═════ TEXT EXCERPT
How do citizens in one of ‘the most livable cities in the world’ actually live? Almost 50% of Hong Kong‘s population, some 3.5 million people live in public housing. They occupy the high density, high-rise tower blocks, in small apartments that have been standardised, serialised, repeated and refined for efficiency in construction. Patterns of Living, a publication that captures essence of a research project investigating Hong Kong’s high rise communities, takes you inside some of their homes capturing a glimpse of their lives through a series of drawings and snapshots of typical interiors.

The study was carried out as part of the ‘Livable Cities’ agenda at the HKDI as part of the Visiting Fellows scheme intended to explore alternative art and design research models under the directorship of Leslie Lu, VTC Academic Director (Design), Principal of Hong Kong Design Institute (HKDI) & Hong Kong Institute of Vocational Education (Lee Wai Lee).
══════════
→ **SET TASK 1**: Quote the entries from the very first one down to the line that contains "label: REFUZĂ TOT", including both ends, and nothing else.
The text and the entries have nothing to do with each other.
═════ STORED DATA
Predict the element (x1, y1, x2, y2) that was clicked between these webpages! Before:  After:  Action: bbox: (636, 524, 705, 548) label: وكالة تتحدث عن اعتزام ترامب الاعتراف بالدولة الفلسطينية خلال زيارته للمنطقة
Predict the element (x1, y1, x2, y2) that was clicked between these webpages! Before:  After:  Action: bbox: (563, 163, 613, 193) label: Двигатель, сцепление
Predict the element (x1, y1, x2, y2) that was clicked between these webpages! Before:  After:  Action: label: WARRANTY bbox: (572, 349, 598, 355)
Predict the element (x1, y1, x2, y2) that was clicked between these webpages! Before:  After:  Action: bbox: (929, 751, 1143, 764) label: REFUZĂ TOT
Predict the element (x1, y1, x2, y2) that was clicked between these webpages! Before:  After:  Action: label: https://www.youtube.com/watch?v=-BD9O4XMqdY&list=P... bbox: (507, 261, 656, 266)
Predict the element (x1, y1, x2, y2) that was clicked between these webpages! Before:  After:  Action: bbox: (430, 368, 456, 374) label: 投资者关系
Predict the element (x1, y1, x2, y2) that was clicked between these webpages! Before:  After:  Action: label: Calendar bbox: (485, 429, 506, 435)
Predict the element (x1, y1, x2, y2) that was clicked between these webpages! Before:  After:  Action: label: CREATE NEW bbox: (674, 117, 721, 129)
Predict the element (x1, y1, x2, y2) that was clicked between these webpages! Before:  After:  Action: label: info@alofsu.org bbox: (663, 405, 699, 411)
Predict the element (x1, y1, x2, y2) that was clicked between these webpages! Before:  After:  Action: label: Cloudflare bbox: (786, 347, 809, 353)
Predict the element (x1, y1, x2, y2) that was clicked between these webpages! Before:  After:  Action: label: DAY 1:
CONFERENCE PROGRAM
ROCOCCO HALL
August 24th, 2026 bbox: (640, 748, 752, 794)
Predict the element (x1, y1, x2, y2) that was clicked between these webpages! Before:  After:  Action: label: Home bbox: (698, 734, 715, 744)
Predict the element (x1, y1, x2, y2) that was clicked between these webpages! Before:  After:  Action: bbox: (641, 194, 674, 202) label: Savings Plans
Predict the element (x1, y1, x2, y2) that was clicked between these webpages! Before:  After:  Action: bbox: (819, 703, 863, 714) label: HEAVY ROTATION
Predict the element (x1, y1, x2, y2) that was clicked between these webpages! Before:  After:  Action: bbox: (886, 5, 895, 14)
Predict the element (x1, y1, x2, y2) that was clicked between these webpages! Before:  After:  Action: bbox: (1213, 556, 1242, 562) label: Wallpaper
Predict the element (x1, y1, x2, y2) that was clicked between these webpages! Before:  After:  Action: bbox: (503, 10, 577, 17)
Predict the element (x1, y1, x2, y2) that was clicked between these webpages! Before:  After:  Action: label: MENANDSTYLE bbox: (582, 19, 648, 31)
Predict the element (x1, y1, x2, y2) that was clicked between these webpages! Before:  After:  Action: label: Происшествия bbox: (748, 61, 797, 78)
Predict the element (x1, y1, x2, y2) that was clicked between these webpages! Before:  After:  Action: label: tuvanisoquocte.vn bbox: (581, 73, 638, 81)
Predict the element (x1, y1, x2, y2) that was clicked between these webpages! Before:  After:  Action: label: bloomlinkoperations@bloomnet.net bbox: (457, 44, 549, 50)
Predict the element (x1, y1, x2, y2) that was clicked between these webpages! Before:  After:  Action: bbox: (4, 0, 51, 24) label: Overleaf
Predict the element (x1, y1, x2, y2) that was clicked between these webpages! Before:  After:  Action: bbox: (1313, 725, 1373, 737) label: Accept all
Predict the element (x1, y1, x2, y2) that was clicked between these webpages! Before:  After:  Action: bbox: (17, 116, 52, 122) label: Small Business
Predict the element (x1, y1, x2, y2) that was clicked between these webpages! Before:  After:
══════════
→ **SET TASK 2**: Write out the Hong Kong housing text from "How do citizens" down to "of typical interiors.", switching "apartments" to "flats".

→ **FINAL ANSWER 1**:
Predict the element (x1, y1, x2, y2) that was clicked between these webpages! Before:  After:  Action: bbox: (636, 524, 705, 548) label: وكالة تتحدث عن اعتزام ترامب الاعتراف بالدولة الفلسطينية خلال زيارته للمنطقة
Predict the element (x1, y1, x2, y2) that was clicked between these webpages! Before:  After:  Action: bbox: (563, 163, 613, 193) label: Двигатель, сцепление
Predict the element (x1, y1, x2, y2) that was clicked between these webpages! Before:  After:  Action: label: WARRANTY bbox: (572, 349, 598, 355)
Predict the element (x1, y1, x2, y2) that was clicked between these webpages! Before:  After:  Action: bbox: (929, 751, 1143, 764) label: REFUZĂ TOT

→ **FINAL ANSWER 2**:
How do citizens in one of ‘the most livable cities in the world’ actually live? Almost 50% of Hong Kong‘s population, some 3.5 million people live in public housing. They occupy the high density, high-rise tower blocks, in small flats that have been standardised, serialised, repeated and refined for efficiency in construction. Patterns of Living, a publication that captures essence of a research project investigating Hong Kong’s high rise communities, takes you inside some of their homes capturing a glimpse of their lives through a series of drawings and snapshots of typical interiors.